Range to reproduce from the entries below: the line with "Open the Countries33", the line with "850x507 pixels.", and every line in between. Give them exactly and give nothing else.

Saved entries
********
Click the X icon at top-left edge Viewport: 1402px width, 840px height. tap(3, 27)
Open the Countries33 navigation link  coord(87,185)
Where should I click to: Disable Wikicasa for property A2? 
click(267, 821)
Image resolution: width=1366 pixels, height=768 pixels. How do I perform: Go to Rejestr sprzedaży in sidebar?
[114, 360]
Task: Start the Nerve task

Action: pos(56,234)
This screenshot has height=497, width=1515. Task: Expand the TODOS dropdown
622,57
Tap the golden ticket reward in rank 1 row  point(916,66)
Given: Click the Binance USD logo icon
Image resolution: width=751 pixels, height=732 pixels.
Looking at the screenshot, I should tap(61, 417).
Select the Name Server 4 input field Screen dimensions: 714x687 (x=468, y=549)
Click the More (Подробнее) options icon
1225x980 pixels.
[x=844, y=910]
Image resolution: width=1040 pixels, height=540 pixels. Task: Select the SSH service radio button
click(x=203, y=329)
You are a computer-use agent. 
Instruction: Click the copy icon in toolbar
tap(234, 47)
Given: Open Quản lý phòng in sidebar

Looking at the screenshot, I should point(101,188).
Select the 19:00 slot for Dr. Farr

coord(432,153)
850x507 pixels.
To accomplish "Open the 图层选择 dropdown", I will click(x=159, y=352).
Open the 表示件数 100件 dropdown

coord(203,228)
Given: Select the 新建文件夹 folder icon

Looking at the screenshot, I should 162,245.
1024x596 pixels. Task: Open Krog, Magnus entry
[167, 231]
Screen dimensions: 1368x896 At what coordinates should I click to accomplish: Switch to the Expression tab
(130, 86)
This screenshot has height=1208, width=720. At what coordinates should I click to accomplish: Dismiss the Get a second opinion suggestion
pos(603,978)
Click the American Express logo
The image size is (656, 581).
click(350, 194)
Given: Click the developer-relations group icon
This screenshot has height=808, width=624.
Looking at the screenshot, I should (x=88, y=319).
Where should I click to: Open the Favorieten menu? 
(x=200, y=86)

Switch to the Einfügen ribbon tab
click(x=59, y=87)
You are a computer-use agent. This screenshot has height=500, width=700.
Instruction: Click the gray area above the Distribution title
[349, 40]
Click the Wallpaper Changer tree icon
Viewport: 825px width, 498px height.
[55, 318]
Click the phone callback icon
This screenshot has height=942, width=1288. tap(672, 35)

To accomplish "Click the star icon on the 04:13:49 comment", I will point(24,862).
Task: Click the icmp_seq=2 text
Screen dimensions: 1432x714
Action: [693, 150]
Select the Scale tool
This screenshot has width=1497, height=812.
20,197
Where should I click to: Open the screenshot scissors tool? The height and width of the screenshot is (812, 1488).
********
RESPONSE AREA
Open the Countries33 navigation link  coord(87,185)
Where should I click to: Disable Wikicasa for property A2? 
click(267, 821)
Image resolution: width=1366 pixels, height=768 pixels. How do I perform: Go to Rejestr sprzedaży in sidebar?
[114, 360]
Task: Start the Nerve task

Action: pos(56,234)
This screenshot has height=497, width=1515. Task: Expand the TODOS dropdown
622,57
Tap the golden ticket reward in rank 1 row  point(916,66)
Given: Click the Binance USD logo icon
Image resolution: width=751 pixels, height=732 pixels.
Looking at the screenshot, I should tap(61, 417).
Select the Name Server 4 input field Screen dimensions: 714x687 (x=468, y=549)
Click the More (Подробнее) options icon
1225x980 pixels.
[x=844, y=910]
Image resolution: width=1040 pixels, height=540 pixels. Task: Select the SSH service radio button
click(x=203, y=329)
You are a computer-use agent. 
Instruction: Click the copy icon in toolbar
tap(234, 47)
Given: Open Quản lý phòng in sidebar

Looking at the screenshot, I should point(101,188).
Select the 19:00 slot for Dr. Farr

coord(432,153)
850x507 pixels.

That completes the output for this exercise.